First, there has been an unprecedented connection of business to purpose. In an ironic way, at the moment that capitalism is more derided than ever in many circles, business is emerging as the world’s most powerful and active force for doing good. Consumers are demanding it, and many businesses are responding, with sustainability-minded brands winning market share.

2. 5IR

This is the driving factor in the second beacon, which is the rise of the Fifth Industrial Revolution. In contrast to trends in the Fourth Revolution toward dehumanization, technology and innovation best practices are being bent back toward the service of humanity by the champions of the Fifth.

Image: 5th Element

Forbes contributor Lawrence Wintermeyer highlighted this recently, with reference to the impact of the Fourth Industrial Revolution on the fintech markets.

“Most of the conferences I attend focus on ‘the next big tech thing’ and what it can do”, Wintermeyer observed, “often to the exclusion of the utility and impact the technology will have on society.”

“I am most often asked what the next ‘smart money’ tech trend is in fintech.
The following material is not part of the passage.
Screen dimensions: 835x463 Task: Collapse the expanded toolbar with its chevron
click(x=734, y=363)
I am now happy to report it is not blockchain, bitcoin, or AI. It is humanity.”

In the Fifth Industrial Revolution, humans and machines will dance together, metaphorically. At Davos 2019, an event sponsored by Forbes, MIT and Tata had the theme “Blockchain+AI+Human = Magic”. This equation seems impossible to some, but it can, and will, prove true. AI will help increase human labour productivity. Blockchain will help give access to banking (and intangible forms of capital) to the unbanked. Robots will help humans align returns on investment (ROI) with purpose. But it will require intentionality and moral clarity.

Image: UNCTAD, World Investment Report

3. Targets for progress

The third beacon of hope is the increasing prominence of the United Nations Sustainable Development Goals (SDGs). The SDGs provide history’s first universal matrix for achieving a flourishing future. Adopted by the heads of governments from 193 UN member states, the SDG framework addresses the key physical facets of life in our global village – social, environmental and economic.
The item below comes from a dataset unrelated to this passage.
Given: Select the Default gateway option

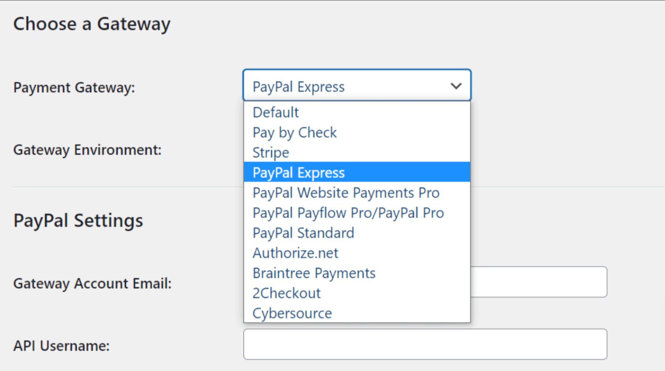Looking at the screenshot, I should click(276, 112).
According to United Nations Conference on Trade and Development (UNCTAD)’s World Investment Report 2014, an estimated annual investment of $3.9 trillion is required to achieve the SDGs. Currently, there is an estimated $2.5 trillion annual gap. But businesses are rallying. This is evident in advancing public-private partnerships (PPPs) that are gaining momentum as a model for sustainable impact initiatives. Helpful frameworks for leadership are being widely adopted by various sectors, such as this one in the impact investing community:

One apparent way to fund the gap is by targeting private capital in a manner that requires businesses to be SDG-aligned. Larry Fink, CEO of investment community leader Blackrock, wrote an open letter to CEOs that sets the standard in this regard.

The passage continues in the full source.